Using classes to de-couple code.

Overview

Teaching: 30 min
Exercises: 45 min

Questions

What is de-coupled code?

When is it useful to use classes to structure code?

How can we make sure the components of our software are reusable?

Objectives

Understand the object-oriented principle of polymorphism and interfaces.

Be able to introduce appropriate abstractions to simplify code.

Understand what decoupled code is, and why you would want it.

Be able to use mocks to replace a class in test code.

Introduction

When we’re thinking about units of code, one important thing to consider is whether the code is decoupled (as opposed to coupled). Two units of code can be considered decoupled if changes in one don’t necessitate changes in the other. While two connected units can’t be totally decoupled, loose coupling allows for more maintainable code:

Loosely coupled code is easier to read as you don’t need to understand the detail of the other unit.
Loosely coupled code is easier to test, as one of the units can be replaced by a test or mock version of it.
Loose coupled code tends to be easier to maintain, as changes can be isolated from other parts of the code.

Introducing abstractions is a way to decouple code. If one part of the code only uses another part through an appropriate abstraction then it becomes easier for these parts to change independently.

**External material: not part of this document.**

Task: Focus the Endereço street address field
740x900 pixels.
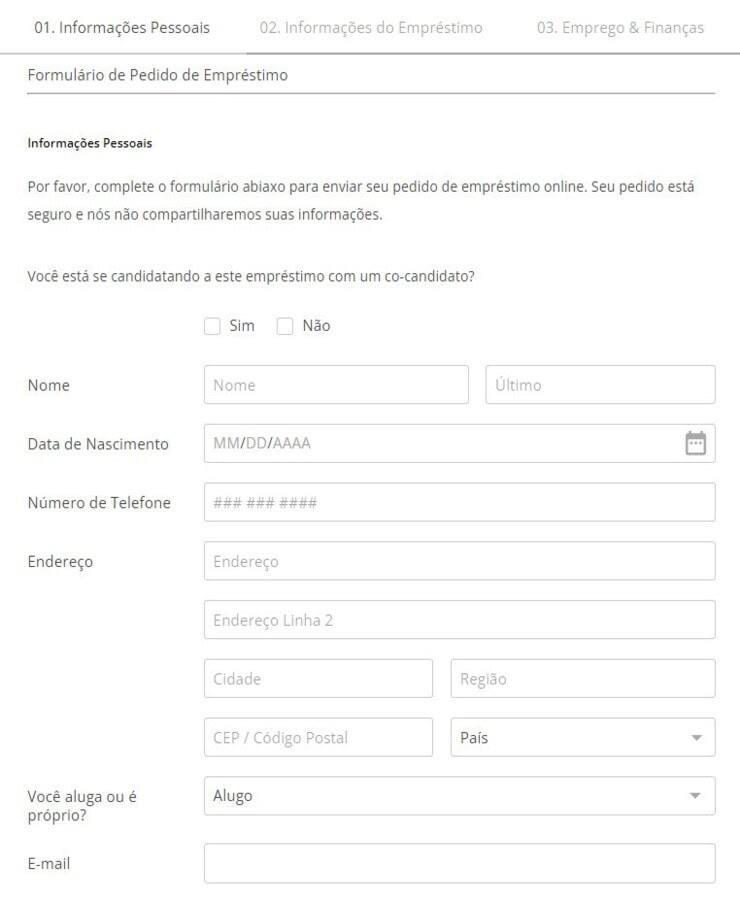Action: point(459,561)

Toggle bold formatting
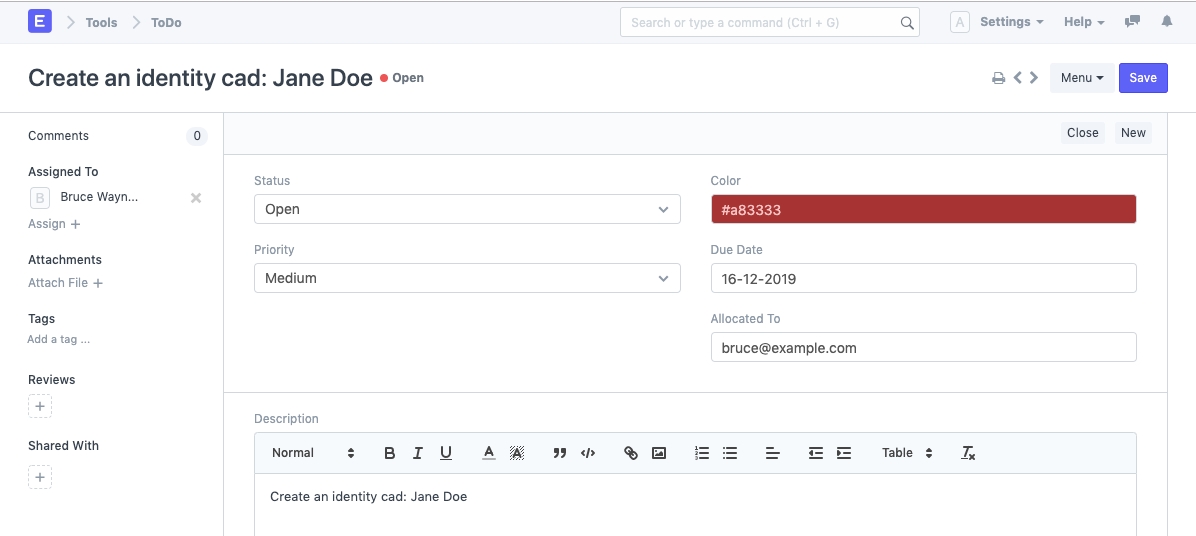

Exercise: Decouple the file loading from the computation

Currently the function is hard coded to load all the files in a directory Decouple this into a separate function that returns all the files to load
Solution

You should have written a new function that reads all the data into the format needed for the analysis:
def load_inflammation_data(dir_path):
  data_file_paths = glob.glob(os.path.join(dir_path, 'inflammation*.csv'))
  if len(data_file_paths) == 0:
      raise ValueError(f"No inflammation csv's found in path {dir_path}")
  data = map(models.load_csv, data_file_paths)
  return list(data)
This can then be used in the analysis.
def analyse_data(data_dir):
  data = load_inflammation_data(data_dir)
  daily_standard_deviation = compute_standard_deviation_by_data(data)
...
This is now easier to understand, as we don’t need to understand the the file loading to read the statistical analysis, and we don’t have to understand the statistical analysis when reading the data loading. Ensure you re-run our regression test to check this refactoring has not changed the output of analyse_data.

Even with this change, the file loading is coupled with the data analysis. For example, if we wave to support reading JSON files or CSV files we would have to pass into analyse_data some kind of flag indicating what we want.

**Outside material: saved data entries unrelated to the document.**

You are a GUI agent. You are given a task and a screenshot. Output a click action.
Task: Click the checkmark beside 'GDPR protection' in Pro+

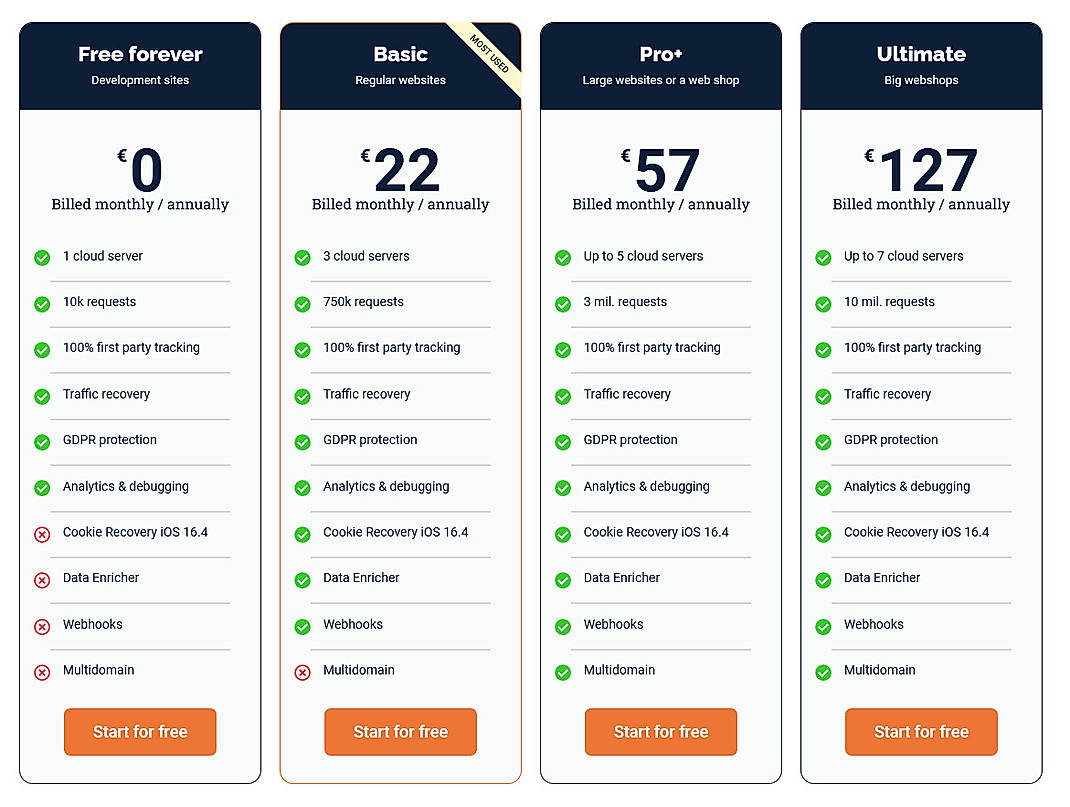562,441
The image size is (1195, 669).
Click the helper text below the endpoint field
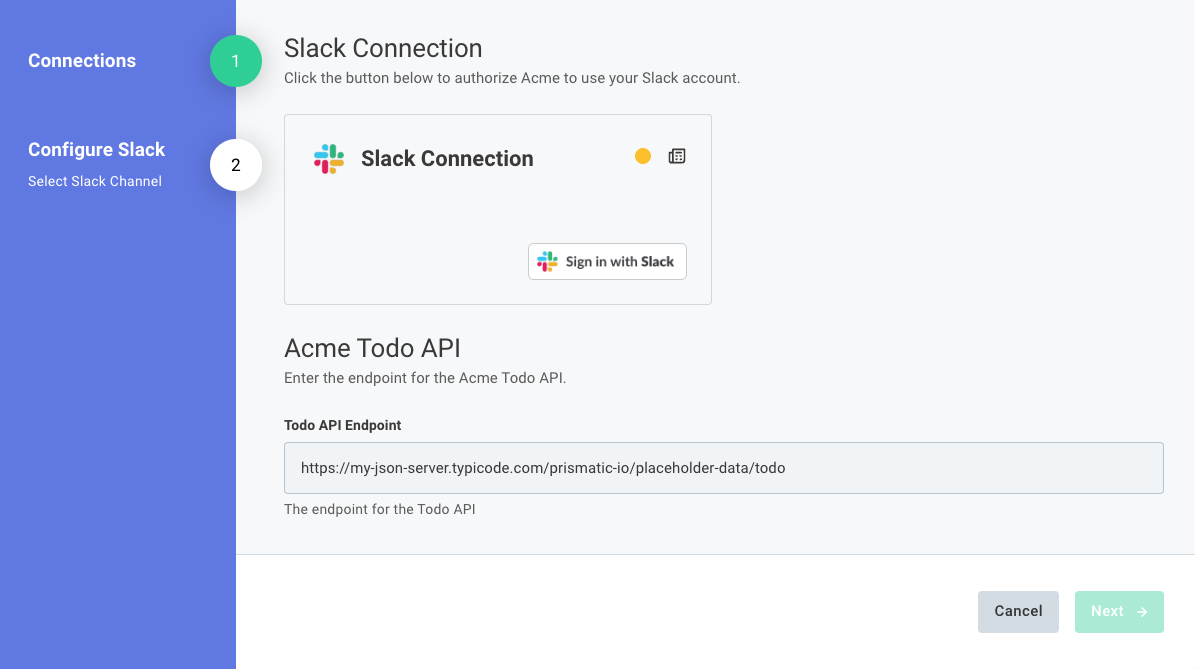point(379,509)
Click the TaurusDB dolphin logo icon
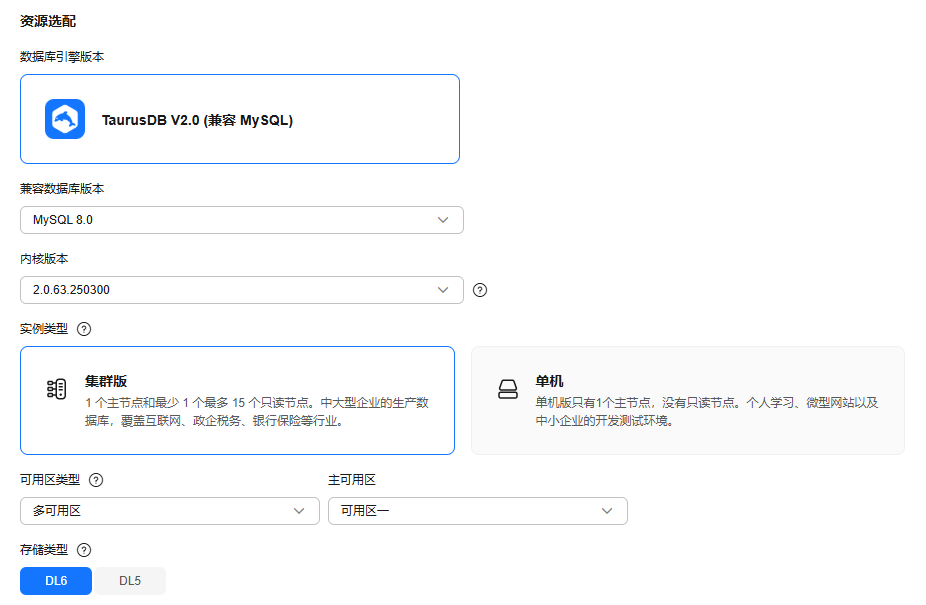926x605 pixels. (x=65, y=119)
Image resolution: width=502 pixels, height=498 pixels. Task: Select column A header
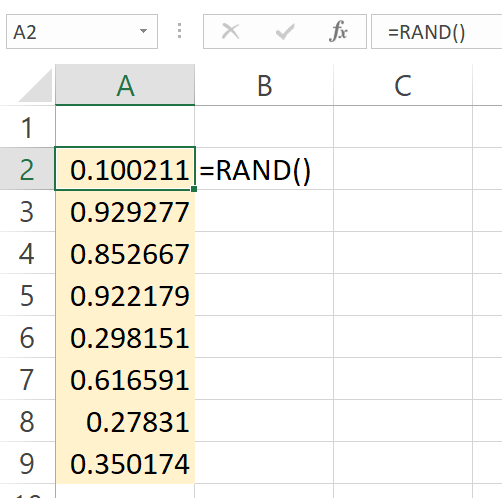[x=125, y=85]
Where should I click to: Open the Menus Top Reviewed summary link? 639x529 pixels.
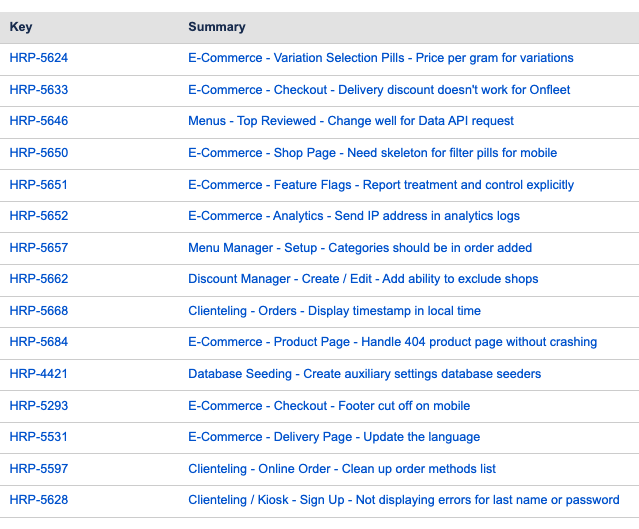point(350,121)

Instead, we would like to decouple the consideration of what data to load from the analyse_data` function entirely.

One way we can do this is to use a language feature called a class.

Using Python Classes

A class is a way of grouping together data with some specific methods. In Python, you can declare a class as follows:

class Circle:
  pass

They are typically named using UpperCase.

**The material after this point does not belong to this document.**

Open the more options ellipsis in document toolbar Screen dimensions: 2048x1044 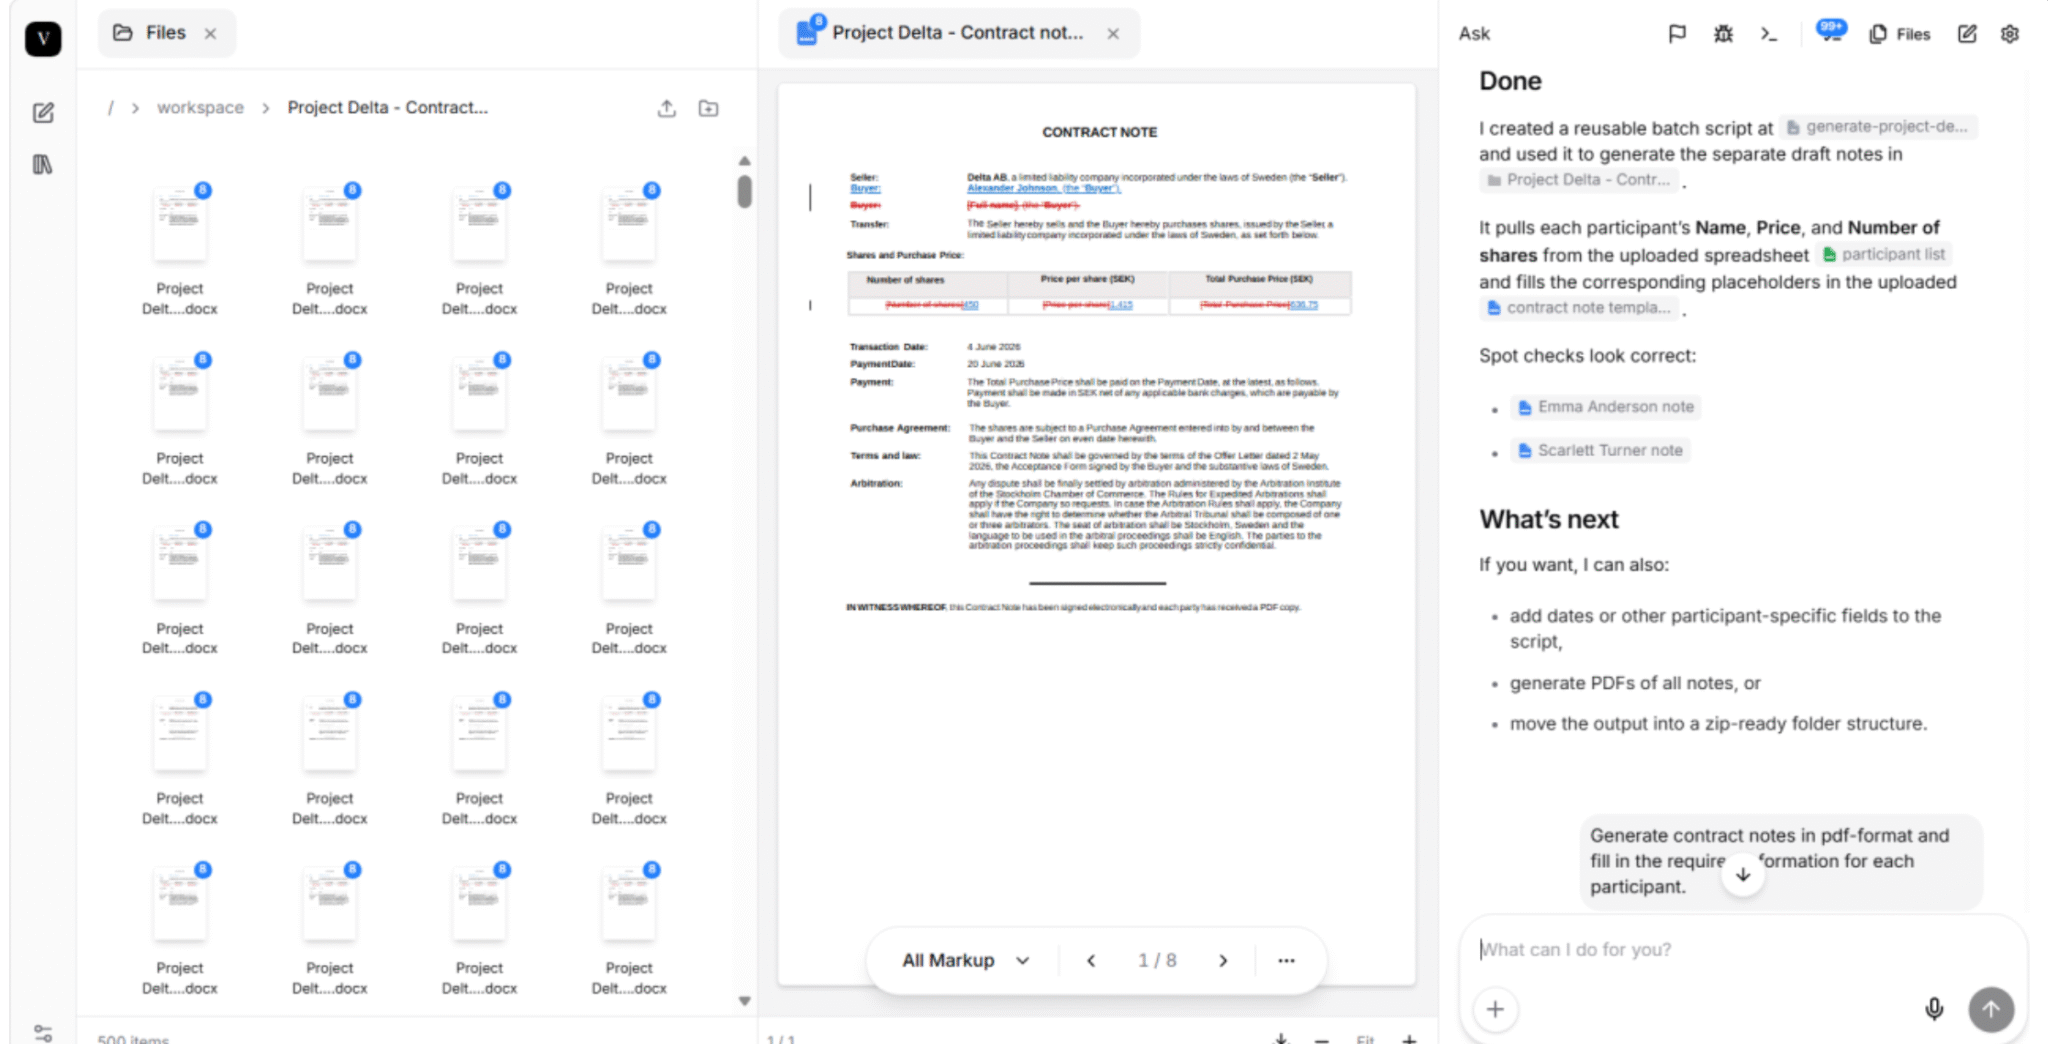(x=1286, y=960)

You can then construct a class elsewhere in your code by doing the following:

my_circle = Circle()

When you construct a class in this ways, the classes construtor is called. It is possible to pass in values to the constructor that configure the class:

class Circle:
  def __init__(self, radius):
    self.radius = radius

my_circle = Circle(10)

The constructor has the special name __init__ (one of the so called “dunder methods”). Notice it also has a special first parameter called self (called this by convention). This parameter can be used to access the current instance of the object being created.

A class can be thought of as a cookie cutter template, and the instances are the cookies themselves. That is, one class can have many instances.

Classes can also have methods defined on them. Like constructors, they have an special self parameter that must come first.

import math

class Circle:
  ...
  def get_area(self):
    return math.pi * self.radius * self.radius
...
print(my_circle.get_area())

Here the instance of the class, my_circle will be automatically passed in as the first parameter when calling get_area. Then the method can access the member variable radius.

Exercise: Use a class to configure loading

Put the load_inflammation_data function we wrote in the last exercise as a member method of a new class called CSVDataSource. Put the configuration of where to load the files in the classes constructor. Once this is done, you can construct this class outside the the statistical analysis and pass the instance in to analyse_data.
Hint

When we have completed the refactoring, the code in the analyse_data function should look like:
def analyse_data(data_source):
  data = data_source.load_inflammation_data()
  daily_standard_deviation = compute_standard_deviation_by_data(data)
  ...
The controller code should look like:
data_source = CSVDataSource(os.path.dirname(InFiles[0]))
analyse_data(data_source)
Solution

You should have created a class that looks something like this:
class CSVDataSource:
  """
  Loads all the inflammation csvs within a specified folder.
  """
  def __init__(self, dir_path):
    self.dir_path = dir_path

  def load_inflammation_data(self):
    data_file_paths = glob.glob(os.path.join(self.dir_path, 'inflammation*.csv'))
    if len(data_file_paths) == 0:
      raise ValueError(f"No inflammation csv's found in path {self.dir_path}")
    data = map(models.load_csv, data_file_paths)
    return list(data)
We can now pass an instance of this class into the the statistical analysis function. This means that should we want to re-use the analysis it wouldn’t be fixed to reading from a directory of CSVs. We have “decoupled” the reading of the data from the statistical analysis.
def analyse_data(data_source):
  data = data_source.load_inflammation_data()
  daily_standard_deviation = compute_standard_deviation_by_data(data)
  ...
In the controller, you might have something like:
data_source = CSVDataSource(os.path.dirname(InFiles[0]))
analyse_data(data_source)
While the behaviour is unchanged, how we call analyse_data has changed. We must update our regression test to match this, to ensure we haven’t broken the code:
...
def test_compute_data():
    from inflammation.compute_data import analyse_data
    path = Path.cwd() / "../data"
    data_source = CSVDataSource(path)
    result = analyse_data(data_source)
    expected_output = [0.,0.22510286,0.18157299,0.1264423,0.9495481,0.27118211
    ...

Interfaces

Another important concept in software design is the idea of interfaces between different units in the code. One kind of interface you might have come across are APIs (Application Programming Interfaces). These allow separate systems to communicate with each other - such as a making an API request to Google Maps to find the latitude and longitude of an address.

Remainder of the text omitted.